**Available records**.

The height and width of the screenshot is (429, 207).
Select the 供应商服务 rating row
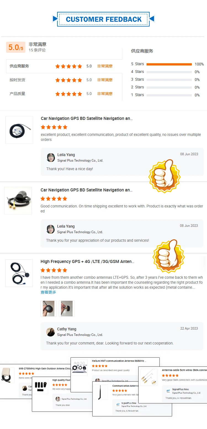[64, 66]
--
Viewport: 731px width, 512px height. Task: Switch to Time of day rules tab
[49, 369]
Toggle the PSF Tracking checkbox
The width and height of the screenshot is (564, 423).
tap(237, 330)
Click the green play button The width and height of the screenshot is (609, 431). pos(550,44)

**What needs to be done**. Your answer should consist solely of the lines above from the line with "Viewport: 731px width, 512px" to the line with "Click the green", both included, reproduced exactly.

**Response**.
Viewport: 731px width, 512px height. Task: Switch to Time of day rules tab
[49, 369]
Toggle the PSF Tracking checkbox
The width and height of the screenshot is (564, 423).
tap(237, 330)
Click the green play button The width and height of the screenshot is (609, 431). pos(550,44)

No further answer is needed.